_Text segment_.
Updated: Mar 6
Doctor Jim was a doctor near my house, in a pretty long-running but small family practice. I took my 2 year old daughter in to see him at the little brick building quite often over a period of about year for what seemed to be continuous strep or ear infections. On one of those visits I was also sick, but uninsured, so I was only there for the kiddo. Jim asked about my treatment and insisted on treating me for free once I explained the circumstances. I left with meds for myself and my daughter in sample form and didn't pay a cent for the visit. This act endeared him to my heart and firmly placed him in the "kind people" category of my brain. Dr. Jim was good people.
Over the course of our visits, he got to know me and gained an understanding of my situation. I was bouncing back and forth between an abusive relationship and an abusive home with my only available parent. (See The Story of Eight Womento hear of my adventure on a walk between the two). On one of those visits he offered some advice that has stuck with me for 22 years now. "Toxic people are no less toxic based on how closely related you are to them". Being the naïve 19 year old I was then, I needed some additional explaining on toxicity in people, as this was a concept I hadn't heard of.
Our Discussion resonated in my brain and I started to recognize the abusive behaviors in the people around me more and more. This broadened my personal philosophy on toxic people after much contemplation.
Toxic. What a word to describe a person, huh? To be clear, when I say toxic person, what I actually mean is that a person can be toxic to another person. Dangerous, destructive, deadly, poisonous. I was contemplating this theory from the perspective of a young woman who survived sexual exploitation at the hands of her mother; and was at the time in an abusive relationship that often included being locked in my home behind key-locked iron bars. So an insider perspective is probably an understatement. What I used to formulate my thoughts on toxicity was my bee allergy. I was deathly allergic and had thrice been rushed to the ER, unable to breathe in anaphylaxis.

_What to work on_.
a) In the essay on toxic people, translate this sentence into Spanish: "Over the course of our visits, he got to know me and gained an understanding of my situation."
b) Resume the essay on toxic people, picking up right after its final sentence about the bee allergy.
The dataset records play no part in this work.

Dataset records
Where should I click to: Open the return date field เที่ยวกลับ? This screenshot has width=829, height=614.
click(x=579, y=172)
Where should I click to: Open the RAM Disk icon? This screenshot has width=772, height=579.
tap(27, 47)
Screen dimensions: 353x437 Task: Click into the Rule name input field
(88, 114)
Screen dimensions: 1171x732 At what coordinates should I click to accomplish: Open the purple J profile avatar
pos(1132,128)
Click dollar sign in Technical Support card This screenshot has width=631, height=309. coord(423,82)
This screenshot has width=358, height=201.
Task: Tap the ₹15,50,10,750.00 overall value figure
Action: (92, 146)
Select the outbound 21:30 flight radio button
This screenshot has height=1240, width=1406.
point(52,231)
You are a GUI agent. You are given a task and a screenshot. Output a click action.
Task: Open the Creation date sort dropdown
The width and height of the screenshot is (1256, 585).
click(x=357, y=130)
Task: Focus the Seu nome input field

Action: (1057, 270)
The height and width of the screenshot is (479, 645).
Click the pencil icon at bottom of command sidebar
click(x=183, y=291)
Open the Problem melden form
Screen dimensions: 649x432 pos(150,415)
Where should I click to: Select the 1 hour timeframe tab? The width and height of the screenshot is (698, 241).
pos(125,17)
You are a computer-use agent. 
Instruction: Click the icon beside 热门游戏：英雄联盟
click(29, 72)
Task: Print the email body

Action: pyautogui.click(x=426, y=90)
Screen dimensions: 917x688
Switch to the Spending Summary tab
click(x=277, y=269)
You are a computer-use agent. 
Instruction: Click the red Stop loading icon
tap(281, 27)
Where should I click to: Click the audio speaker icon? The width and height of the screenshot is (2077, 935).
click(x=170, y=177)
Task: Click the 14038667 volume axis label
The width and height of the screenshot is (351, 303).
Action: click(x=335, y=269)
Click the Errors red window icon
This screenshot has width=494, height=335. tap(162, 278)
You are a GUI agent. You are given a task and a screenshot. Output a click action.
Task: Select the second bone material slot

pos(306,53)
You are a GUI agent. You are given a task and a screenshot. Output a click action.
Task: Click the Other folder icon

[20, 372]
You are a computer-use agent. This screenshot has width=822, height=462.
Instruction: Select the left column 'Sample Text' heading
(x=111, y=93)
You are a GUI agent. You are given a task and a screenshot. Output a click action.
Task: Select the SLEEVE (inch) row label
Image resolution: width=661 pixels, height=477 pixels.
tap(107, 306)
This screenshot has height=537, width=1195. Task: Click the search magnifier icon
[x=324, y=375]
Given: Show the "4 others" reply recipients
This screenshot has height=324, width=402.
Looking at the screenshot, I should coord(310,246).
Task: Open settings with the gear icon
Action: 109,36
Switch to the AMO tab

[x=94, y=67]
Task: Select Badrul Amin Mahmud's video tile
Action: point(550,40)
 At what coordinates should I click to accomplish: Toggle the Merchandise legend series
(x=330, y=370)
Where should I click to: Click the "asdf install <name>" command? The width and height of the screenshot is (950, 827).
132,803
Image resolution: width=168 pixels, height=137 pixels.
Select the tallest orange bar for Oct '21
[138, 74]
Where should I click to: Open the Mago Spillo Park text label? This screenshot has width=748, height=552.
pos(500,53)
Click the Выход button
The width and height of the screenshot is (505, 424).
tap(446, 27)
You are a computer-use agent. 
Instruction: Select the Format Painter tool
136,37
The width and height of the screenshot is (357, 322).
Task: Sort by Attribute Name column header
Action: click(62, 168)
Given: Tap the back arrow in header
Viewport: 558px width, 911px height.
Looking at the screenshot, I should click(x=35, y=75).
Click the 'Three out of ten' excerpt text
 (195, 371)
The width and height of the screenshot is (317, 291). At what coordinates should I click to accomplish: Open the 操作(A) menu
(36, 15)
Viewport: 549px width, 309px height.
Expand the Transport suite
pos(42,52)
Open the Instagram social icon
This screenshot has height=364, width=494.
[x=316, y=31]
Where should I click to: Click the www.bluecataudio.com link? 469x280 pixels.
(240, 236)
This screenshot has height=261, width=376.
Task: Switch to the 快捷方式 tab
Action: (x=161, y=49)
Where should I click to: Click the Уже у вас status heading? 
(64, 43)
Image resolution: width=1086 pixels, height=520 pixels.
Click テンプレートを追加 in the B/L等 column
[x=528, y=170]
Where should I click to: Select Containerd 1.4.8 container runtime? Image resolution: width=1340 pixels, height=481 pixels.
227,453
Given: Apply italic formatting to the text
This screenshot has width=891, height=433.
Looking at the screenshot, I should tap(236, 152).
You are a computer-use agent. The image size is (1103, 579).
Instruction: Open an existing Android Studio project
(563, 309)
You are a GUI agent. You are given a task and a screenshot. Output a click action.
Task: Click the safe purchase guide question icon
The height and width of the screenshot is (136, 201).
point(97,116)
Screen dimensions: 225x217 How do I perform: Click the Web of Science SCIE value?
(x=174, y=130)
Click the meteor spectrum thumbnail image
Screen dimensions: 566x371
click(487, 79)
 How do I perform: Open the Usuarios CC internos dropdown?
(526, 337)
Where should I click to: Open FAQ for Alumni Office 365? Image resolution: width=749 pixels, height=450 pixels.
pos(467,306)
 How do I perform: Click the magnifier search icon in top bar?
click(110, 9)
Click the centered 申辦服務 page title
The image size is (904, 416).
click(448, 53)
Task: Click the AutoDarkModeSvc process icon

_Answers for the exercise_.
a) A lo largo de nuestras visitas, él llegó a conocerme y a comprender mi situación.

b)
But I really love bees.
I really loved my mom, too. I went to great lengths and expended endless energy to protect myself and my child, to recover from the continued "exposure", all to maintain a relationship that society told me I was obligated to continue. By this logic, I should be suiting up in beekeeper gear, living in a beehive, and hoping we survive. That is just absurd. Unless it is your job, when something or someone is deadly toxic to you, you don't look for ways to mitigate the danger and continue exposing yourself to the toxin, you avoid it at all cost!
It's really difficult to accept that someone you love is toxic to you, but it is profoundly
liberating to eventually grow away, into the natural shape of your Self without the constant, toxic doses of pain. The development of this theory helped me leave my abusive partner one day when the gate was left unlocked briefly. I grabbed the items I had packed waiting for just that opportunity, my daughter and we spent the next month in a domestic violence shelter.
I never went back.
I haven't had any contact with my mother in almost 18 years, and I still sometimes find myself discovering little forgotten, poisonous seeds she planted long ago, for me to uproot in my psyche.
I like to think of it as fertile ground for very colorful flowers.